**Task instructions:**
Write out each record a second time, exactly.

─── Provided data

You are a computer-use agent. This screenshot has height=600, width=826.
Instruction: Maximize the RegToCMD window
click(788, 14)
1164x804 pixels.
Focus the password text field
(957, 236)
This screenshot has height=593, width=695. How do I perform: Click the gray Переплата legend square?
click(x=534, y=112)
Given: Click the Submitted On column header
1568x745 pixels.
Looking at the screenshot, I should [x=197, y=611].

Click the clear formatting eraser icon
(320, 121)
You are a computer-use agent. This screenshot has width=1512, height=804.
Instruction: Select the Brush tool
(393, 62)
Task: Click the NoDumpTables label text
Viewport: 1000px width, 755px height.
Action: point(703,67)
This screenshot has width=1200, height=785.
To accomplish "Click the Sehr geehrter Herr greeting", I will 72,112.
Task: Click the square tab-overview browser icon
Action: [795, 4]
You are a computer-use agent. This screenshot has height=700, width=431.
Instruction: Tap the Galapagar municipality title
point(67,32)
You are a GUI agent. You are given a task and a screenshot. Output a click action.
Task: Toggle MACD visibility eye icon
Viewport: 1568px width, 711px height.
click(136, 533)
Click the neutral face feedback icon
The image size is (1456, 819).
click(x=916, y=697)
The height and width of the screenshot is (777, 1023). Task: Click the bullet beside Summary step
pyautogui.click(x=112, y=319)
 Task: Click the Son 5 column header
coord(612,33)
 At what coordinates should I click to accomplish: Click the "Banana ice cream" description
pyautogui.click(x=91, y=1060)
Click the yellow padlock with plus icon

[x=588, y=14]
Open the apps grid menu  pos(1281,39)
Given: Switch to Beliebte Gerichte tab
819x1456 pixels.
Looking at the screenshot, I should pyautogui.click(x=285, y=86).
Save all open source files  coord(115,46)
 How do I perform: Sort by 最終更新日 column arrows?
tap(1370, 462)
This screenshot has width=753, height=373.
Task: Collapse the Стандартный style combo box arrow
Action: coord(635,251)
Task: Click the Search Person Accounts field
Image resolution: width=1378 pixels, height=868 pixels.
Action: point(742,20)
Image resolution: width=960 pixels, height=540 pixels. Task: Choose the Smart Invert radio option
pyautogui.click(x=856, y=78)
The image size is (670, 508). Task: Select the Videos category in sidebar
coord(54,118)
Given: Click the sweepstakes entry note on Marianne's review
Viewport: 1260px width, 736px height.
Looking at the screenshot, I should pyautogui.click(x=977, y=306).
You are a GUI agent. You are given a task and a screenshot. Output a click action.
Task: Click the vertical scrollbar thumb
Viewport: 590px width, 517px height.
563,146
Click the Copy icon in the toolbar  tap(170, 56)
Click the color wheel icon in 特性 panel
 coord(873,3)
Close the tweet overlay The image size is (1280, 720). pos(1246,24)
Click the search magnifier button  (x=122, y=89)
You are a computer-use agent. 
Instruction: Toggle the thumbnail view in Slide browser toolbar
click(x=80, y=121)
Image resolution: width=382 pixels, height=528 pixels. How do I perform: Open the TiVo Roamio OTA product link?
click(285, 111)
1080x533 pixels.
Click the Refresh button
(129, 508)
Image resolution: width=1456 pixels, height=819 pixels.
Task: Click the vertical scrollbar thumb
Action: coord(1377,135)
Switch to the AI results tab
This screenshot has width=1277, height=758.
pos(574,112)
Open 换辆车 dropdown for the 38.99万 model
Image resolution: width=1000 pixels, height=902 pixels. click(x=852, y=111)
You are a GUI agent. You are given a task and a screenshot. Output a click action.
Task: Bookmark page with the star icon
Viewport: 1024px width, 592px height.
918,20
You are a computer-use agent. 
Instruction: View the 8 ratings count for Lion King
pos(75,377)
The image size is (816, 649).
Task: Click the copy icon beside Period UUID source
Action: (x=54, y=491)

──────

**Response for this exercise:**
You are a computer-use agent. This screenshot has height=600, width=826.
Instruction: Maximize the RegToCMD window
click(788, 14)
1164x804 pixels.
Focus the password text field
(957, 236)
This screenshot has height=593, width=695. How do I perform: Click the gray Переплата legend square?
click(x=534, y=112)
Given: Click the Submitted On column header
1568x745 pixels.
Looking at the screenshot, I should [x=197, y=611].

Click the clear formatting eraser icon
(320, 121)
You are a computer-use agent. This screenshot has width=1512, height=804.
Instruction: Select the Brush tool
(393, 62)
Task: Click the NoDumpTables label text
Viewport: 1000px width, 755px height.
Action: point(703,67)
This screenshot has width=1200, height=785.
To accomplish "Click the Sehr geehrter Herr greeting", I will 72,112.
Task: Click the square tab-overview browser icon
Action: [795, 4]
You are a computer-use agent. This screenshot has height=700, width=431.
Instruction: Tap the Galapagar municipality title
point(67,32)
You are a GUI agent. You are given a task and a screenshot. Output a click action.
Task: Toggle MACD visibility eye icon
Viewport: 1568px width, 711px height.
click(136, 533)
Click the neutral face feedback icon
The image size is (1456, 819).
click(x=916, y=697)
The height and width of the screenshot is (777, 1023). Task: Click the bullet beside Summary step
pyautogui.click(x=112, y=319)
 Task: Click the Son 5 column header
coord(612,33)
 At what coordinates should I click to accomplish: Click the "Banana ice cream" description
pyautogui.click(x=91, y=1060)
Click the yellow padlock with plus icon

[x=588, y=14]
Open the apps grid menu  pos(1281,39)
Given: Switch to Beliebte Gerichte tab
819x1456 pixels.
Looking at the screenshot, I should pyautogui.click(x=285, y=86).
Save all open source files  coord(115,46)
 How do I perform: Sort by 最終更新日 column arrows?
tap(1370, 462)
This screenshot has width=753, height=373.
Task: Collapse the Стандартный style combo box arrow
Action: coord(635,251)
Task: Click the Search Person Accounts field
Image resolution: width=1378 pixels, height=868 pixels.
Action: point(742,20)
Image resolution: width=960 pixels, height=540 pixels. Task: Choose the Smart Invert radio option
pyautogui.click(x=856, y=78)
The image size is (670, 508). Task: Select the Videos category in sidebar
coord(54,118)
Given: Click the sweepstakes entry note on Marianne's review
Viewport: 1260px width, 736px height.
Looking at the screenshot, I should pyautogui.click(x=977, y=306).
You are a GUI agent. You are given a task and a screenshot. Output a click action.
Task: Click the vertical scrollbar thumb
Viewport: 590px width, 517px height.
563,146
Click the Copy icon in the toolbar  tap(170, 56)
Click the color wheel icon in 特性 panel
 coord(873,3)
Close the tweet overlay The image size is (1280, 720). pos(1246,24)
Click the search magnifier button  (x=122, y=89)
You are a computer-use agent. 
Instruction: Toggle the thumbnail view in Slide browser toolbar
click(x=80, y=121)
Image resolution: width=382 pixels, height=528 pixels. How do I perform: Open the TiVo Roamio OTA product link?
click(285, 111)
1080x533 pixels.
Click the Refresh button
(129, 508)
Image resolution: width=1456 pixels, height=819 pixels.
Task: Click the vertical scrollbar thumb
Action: coord(1377,135)
Switch to the AI results tab
This screenshot has width=1277, height=758.
pos(574,112)
Open 换辆车 dropdown for the 38.99万 model
Image resolution: width=1000 pixels, height=902 pixels. click(x=852, y=111)
You are a GUI agent. You are given a task and a screenshot. Output a click action.
Task: Bookmark page with the star icon
Viewport: 1024px width, 592px height.
918,20
You are a computer-use agent. 
Instruction: View the 8 ratings count for Lion King
pos(75,377)
The image size is (816, 649).
Task: Click the copy icon beside Period UUID source
Action: (x=54, y=491)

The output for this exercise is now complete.